• [Brief]
Present the lines below as a numbered list, leaving out any blank lines.

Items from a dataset
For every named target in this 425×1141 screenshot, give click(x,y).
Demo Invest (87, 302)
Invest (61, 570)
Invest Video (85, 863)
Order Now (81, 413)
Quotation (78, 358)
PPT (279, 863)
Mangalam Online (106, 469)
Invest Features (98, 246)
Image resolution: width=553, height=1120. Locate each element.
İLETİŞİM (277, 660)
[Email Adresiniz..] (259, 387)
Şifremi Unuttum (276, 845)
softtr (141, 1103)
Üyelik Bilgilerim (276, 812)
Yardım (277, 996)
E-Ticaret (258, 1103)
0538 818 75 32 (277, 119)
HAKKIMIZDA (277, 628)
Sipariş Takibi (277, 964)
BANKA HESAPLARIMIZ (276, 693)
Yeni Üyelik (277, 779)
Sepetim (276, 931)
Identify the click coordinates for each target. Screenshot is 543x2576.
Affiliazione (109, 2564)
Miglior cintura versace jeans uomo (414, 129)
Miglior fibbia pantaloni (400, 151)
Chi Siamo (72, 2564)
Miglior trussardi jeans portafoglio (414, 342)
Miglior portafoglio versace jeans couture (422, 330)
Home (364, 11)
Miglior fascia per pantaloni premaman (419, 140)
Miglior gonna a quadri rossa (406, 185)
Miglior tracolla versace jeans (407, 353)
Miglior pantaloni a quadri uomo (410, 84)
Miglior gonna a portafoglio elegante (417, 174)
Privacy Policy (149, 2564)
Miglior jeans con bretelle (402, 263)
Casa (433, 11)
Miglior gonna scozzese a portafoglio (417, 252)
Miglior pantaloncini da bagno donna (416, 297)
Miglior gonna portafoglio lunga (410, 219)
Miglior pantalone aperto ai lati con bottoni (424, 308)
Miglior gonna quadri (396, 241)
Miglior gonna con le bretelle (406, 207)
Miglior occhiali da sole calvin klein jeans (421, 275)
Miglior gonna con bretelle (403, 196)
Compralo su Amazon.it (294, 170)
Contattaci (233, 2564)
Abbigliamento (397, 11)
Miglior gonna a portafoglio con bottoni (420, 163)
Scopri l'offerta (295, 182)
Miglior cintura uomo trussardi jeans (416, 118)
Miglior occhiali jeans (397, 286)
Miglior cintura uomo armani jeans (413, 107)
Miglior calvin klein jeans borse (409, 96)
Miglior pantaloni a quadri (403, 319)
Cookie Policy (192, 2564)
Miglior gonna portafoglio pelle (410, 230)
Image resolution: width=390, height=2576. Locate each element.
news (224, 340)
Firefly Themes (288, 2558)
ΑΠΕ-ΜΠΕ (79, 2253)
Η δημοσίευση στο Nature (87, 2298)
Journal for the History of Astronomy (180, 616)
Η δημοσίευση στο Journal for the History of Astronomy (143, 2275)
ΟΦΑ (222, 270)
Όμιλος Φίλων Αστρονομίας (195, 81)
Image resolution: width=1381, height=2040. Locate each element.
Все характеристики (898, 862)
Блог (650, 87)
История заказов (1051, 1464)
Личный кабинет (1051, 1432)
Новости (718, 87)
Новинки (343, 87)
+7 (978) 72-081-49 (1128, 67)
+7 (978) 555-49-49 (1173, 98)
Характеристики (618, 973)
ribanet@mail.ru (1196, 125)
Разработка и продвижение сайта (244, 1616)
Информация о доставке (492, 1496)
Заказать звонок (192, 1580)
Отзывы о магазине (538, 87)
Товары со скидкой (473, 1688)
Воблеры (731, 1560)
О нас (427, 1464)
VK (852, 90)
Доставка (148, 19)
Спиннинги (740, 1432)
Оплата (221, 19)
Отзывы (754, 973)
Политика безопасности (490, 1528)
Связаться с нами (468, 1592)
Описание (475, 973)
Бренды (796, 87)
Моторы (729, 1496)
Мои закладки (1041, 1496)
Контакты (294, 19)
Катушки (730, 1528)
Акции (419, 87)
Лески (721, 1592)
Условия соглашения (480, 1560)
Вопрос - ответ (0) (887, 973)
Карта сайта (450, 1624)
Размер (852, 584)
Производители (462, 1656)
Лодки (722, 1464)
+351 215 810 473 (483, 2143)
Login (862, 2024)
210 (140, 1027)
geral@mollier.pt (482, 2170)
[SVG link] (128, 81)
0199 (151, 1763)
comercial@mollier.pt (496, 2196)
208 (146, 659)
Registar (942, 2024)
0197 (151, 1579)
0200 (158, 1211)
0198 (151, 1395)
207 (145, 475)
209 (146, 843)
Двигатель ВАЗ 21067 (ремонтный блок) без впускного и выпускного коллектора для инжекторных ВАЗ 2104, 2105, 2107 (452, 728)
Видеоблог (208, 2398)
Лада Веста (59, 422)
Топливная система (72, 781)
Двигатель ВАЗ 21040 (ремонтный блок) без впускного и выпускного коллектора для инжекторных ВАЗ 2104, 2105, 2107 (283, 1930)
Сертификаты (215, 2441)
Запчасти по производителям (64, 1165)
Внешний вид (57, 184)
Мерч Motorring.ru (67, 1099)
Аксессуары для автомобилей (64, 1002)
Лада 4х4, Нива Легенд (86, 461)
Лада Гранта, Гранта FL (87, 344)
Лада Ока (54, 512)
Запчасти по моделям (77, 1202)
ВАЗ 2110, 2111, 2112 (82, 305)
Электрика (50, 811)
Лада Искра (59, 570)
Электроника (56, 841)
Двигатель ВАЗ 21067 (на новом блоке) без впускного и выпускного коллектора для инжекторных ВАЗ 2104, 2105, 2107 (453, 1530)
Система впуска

• [Expected output]
1. For every named target in this 425×1141 screenshot, give click(x,y).
2. Demo Invest (87, 302)
3. Invest (61, 570)
4. Invest Video (85, 863)
5. Order Now (81, 413)
6. Quotation (78, 358)
7. PPT (279, 863)
8. Mangalam Online (106, 469)
9. Invest Features (98, 246)
10. Image resolution: width=553, height=1120. Locate each element.
11. İLETİŞİM (277, 660)
12. [Email Adresiniz..] (259, 387)
13. Şifremi Unuttum (276, 845)
14. softtr (141, 1103)
15. Üyelik Bilgilerim (276, 812)
16. Yardım (277, 996)
17. E-Ticaret (258, 1103)
18. 0538 818 75 32 (277, 119)
19. HAKKIMIZDA (277, 628)
20. Sipariş Takibi (277, 964)
21. BANKA HESAPLARIMIZ (276, 693)
22. Yeni Üyelik (277, 779)
23. Sepetim (276, 931)
24. Identify the click coordinates for each target. Screenshot is 543x2576.
25. Affiliazione (109, 2564)
26. Miglior cintura versace jeans uomo (414, 129)
27. Miglior fibbia pantaloni (400, 151)
28. Chi Siamo (72, 2564)
29. Miglior trussardi jeans portafoglio (414, 342)
30. Miglior portafoglio versace jeans couture (422, 330)
31. Home (364, 11)
32. Miglior fascia per pantaloni premaman (419, 140)
33. Miglior gonna a quadri rossa (406, 185)
34. Miglior tracolla versace jeans (407, 353)
35. Miglior pantaloni a quadri uomo (410, 84)
36. Miglior gonna a portafoglio elegante (417, 174)
37. Privacy Policy (149, 2564)
38. Miglior jeans con bretelle (402, 263)
39. Casa (433, 11)
40. Miglior gonna scozzese a portafoglio (417, 252)
41. Miglior pantaloncini da bagno donna (416, 297)
42. Miglior gonna portafoglio lunga (410, 219)
43. Miglior pantalone aperto ai lati con bottoni (424, 308)
44. Miglior gonna quadri (396, 241)
45. Miglior gonna con le bretelle (406, 207)
46. Miglior occhiali da sole calvin klein jeans (421, 275)
47. Miglior gonna con bretelle (403, 196)
48. Compralo su Amazon.it (294, 170)
49. Contattaci (233, 2564)
50. Abbigliamento (397, 11)
51. Miglior gonna a portafoglio con bottoni (420, 163)
52. Scopri l'offerta (295, 182)
53. Miglior cintura uomo trussardi jeans (416, 118)
54. Miglior occhiali jeans (397, 286)
55. Miglior cintura uomo armani jeans (413, 107)
56. Miglior calvin klein jeans borse (409, 96)
57. Miglior pantaloni a quadri (403, 319)
58. Cookie Policy (192, 2564)
59. Miglior gonna portafoglio pelle (410, 230)
60. Image resolution: width=390, height=2576. Locate each element.
61. news (224, 340)
62. Firefly Themes (288, 2558)
63. ΑΠΕ-ΜΠΕ (79, 2253)
64. Η δημοσίευση στο Nature (87, 2298)
65. Journal for the History of Astronomy (180, 616)
66. Η δημοσίευση στο Journal for the History of Astronomy (143, 2275)
67. ΟΦΑ (222, 270)
68. Όμιλος Φίλων Αστρονομίας (195, 81)
69. Image resolution: width=1381, height=2040. Locate each element.
70. Все характеристики (898, 862)
71. Блог (650, 87)
72. История заказов (1051, 1464)
73. Личный кабинет (1051, 1432)
74. Новости (718, 87)
75. Новинки (343, 87)
76. +7 (978) 72-081-49 (1128, 67)
77. +7 (978) 555-49-49 (1173, 98)
78. Характеристики (618, 973)
79. ribanet@mail.ru (1196, 125)
80. Разработка и продвижение сайта (244, 1616)
81. Информация о доставке (492, 1496)
82. Заказать звонок (192, 1580)
83. Отзывы о магазине (538, 87)
84. Товары со скидкой (473, 1688)
85. Воблеры (731, 1560)
86. О нас (427, 1464)
87. VK (852, 90)
88. Доставка (148, 19)
89. Спиннинги (740, 1432)
90. Оплата (221, 19)
91. Отзывы (754, 973)
92. Политика безопасности (490, 1528)
93. Связаться с нами (468, 1592)
94. Описание (475, 973)
95. Бренды (796, 87)
96. Моторы (729, 1496)
97. Мои закладки (1041, 1496)
98. Контакты (294, 19)
99. Катушки (730, 1528)
100. Акции (419, 87)
101. Лески (721, 1592)
102. Условия соглашения (480, 1560)
103. Вопрос - ответ (0) (887, 973)
104. Карта сайта (450, 1624)
105. Размер (852, 584)
106. Производители (462, 1656)
107. Лодки (722, 1464)
108. +351 215 810 473 (483, 2143)
109. Login (862, 2024)
110. 210 (140, 1027)
111. geral@mollier.pt (482, 2170)
112. [SVG link] (128, 81)
113. 0199 (151, 1763)
114. comercial@mollier.pt (496, 2196)
115. 208 (146, 659)
116. Registar (942, 2024)
117. 0197 (151, 1579)
118. 0200 (158, 1211)
119. 0198 (151, 1395)
120. 207 (145, 475)
121. 209 (146, 843)
122. Двигатель ВАЗ 21067 (ремонтный блок) без впускного и выпускного коллектора для инжекторных ВАЗ 2104, 2105, 2107 (452, 728)
123. Видеоблог (208, 2398)
124. Лада Веста (59, 422)
125. Топливная система (72, 781)
126. Двигатель ВАЗ 21040 (ремонтный блок) без впускного и выпускного коллектора для инжекторных ВАЗ 2104, 2105, 2107 (283, 1930)
127. Сертификаты (215, 2441)
128. Запчасти по производителям (64, 1165)
129. Внешний вид (57, 184)
130. Мерч Motorring.ru (67, 1099)
131. Аксессуары для автомобилей (64, 1002)
132. Лада 4х4, Нива Легенд (86, 461)
133. Лада Гранта, Гранта FL (87, 344)
134. Лада Ока (54, 512)
135. Запчасти по моделям (77, 1202)
136. ВАЗ 2110, 2111, 2112 (82, 305)
137. Электрика (50, 811)
138. Лада Искра (59, 570)
139. Электроника (56, 841)
140. Двигатель ВАЗ 21067 (на новом блоке) без впускного и выпускного коллектора для инжекторных ВАЗ 2104, 2105, 2107 (453, 1530)
141. Система впуска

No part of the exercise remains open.